Dataset entries ▸
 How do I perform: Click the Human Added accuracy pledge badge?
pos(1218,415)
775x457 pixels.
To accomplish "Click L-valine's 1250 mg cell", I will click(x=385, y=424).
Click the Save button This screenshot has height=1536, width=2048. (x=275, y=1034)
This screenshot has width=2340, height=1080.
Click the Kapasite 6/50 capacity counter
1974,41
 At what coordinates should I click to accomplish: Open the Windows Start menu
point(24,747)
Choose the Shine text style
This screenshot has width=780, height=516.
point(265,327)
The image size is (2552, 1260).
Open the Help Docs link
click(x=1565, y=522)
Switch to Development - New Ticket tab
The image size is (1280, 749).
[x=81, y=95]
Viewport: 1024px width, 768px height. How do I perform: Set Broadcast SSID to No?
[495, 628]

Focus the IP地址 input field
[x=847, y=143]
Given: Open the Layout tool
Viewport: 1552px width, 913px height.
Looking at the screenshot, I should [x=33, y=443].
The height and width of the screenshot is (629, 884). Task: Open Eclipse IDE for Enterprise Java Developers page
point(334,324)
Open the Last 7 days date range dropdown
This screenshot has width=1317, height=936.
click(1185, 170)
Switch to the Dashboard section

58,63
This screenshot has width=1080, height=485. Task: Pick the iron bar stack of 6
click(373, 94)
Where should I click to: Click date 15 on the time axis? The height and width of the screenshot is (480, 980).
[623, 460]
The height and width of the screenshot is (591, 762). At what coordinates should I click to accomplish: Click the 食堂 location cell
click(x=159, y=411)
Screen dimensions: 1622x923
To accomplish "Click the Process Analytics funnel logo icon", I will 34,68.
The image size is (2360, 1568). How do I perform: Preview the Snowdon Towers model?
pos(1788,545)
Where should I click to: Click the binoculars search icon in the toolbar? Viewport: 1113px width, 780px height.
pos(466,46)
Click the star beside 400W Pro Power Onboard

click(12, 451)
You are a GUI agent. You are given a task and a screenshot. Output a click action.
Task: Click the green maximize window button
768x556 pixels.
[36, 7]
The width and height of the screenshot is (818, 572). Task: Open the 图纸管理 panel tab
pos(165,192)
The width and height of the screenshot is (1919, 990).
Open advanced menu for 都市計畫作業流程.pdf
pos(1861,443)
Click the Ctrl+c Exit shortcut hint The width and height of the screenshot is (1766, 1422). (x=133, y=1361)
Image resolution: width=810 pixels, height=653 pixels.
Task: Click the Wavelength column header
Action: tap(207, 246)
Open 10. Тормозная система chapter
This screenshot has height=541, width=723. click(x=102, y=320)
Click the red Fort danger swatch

What to work on ▸
Return, word for word, the lines of the data from the very first line through the line that contains "Looking at the", including both.

Expected answer ▸
 How do I perform: Click the Human Added accuracy pledge badge?
pos(1218,415)
775x457 pixels.
To accomplish "Click L-valine's 1250 mg cell", I will click(x=385, y=424).
Click the Save button This screenshot has height=1536, width=2048. (x=275, y=1034)
This screenshot has width=2340, height=1080.
Click the Kapasite 6/50 capacity counter
1974,41
 At what coordinates should I click to accomplish: Open the Windows Start menu
point(24,747)
Choose the Shine text style
This screenshot has width=780, height=516.
point(265,327)
The image size is (2552, 1260).
Open the Help Docs link
click(x=1565, y=522)
Switch to Development - New Ticket tab
The image size is (1280, 749).
[x=81, y=95]
Viewport: 1024px width, 768px height. How do I perform: Set Broadcast SSID to No?
[495, 628]

Focus the IP地址 input field
[x=847, y=143]
Given: Open the Layout tool
Viewport: 1552px width, 913px height.
Looking at the screenshot, I should [x=33, y=443].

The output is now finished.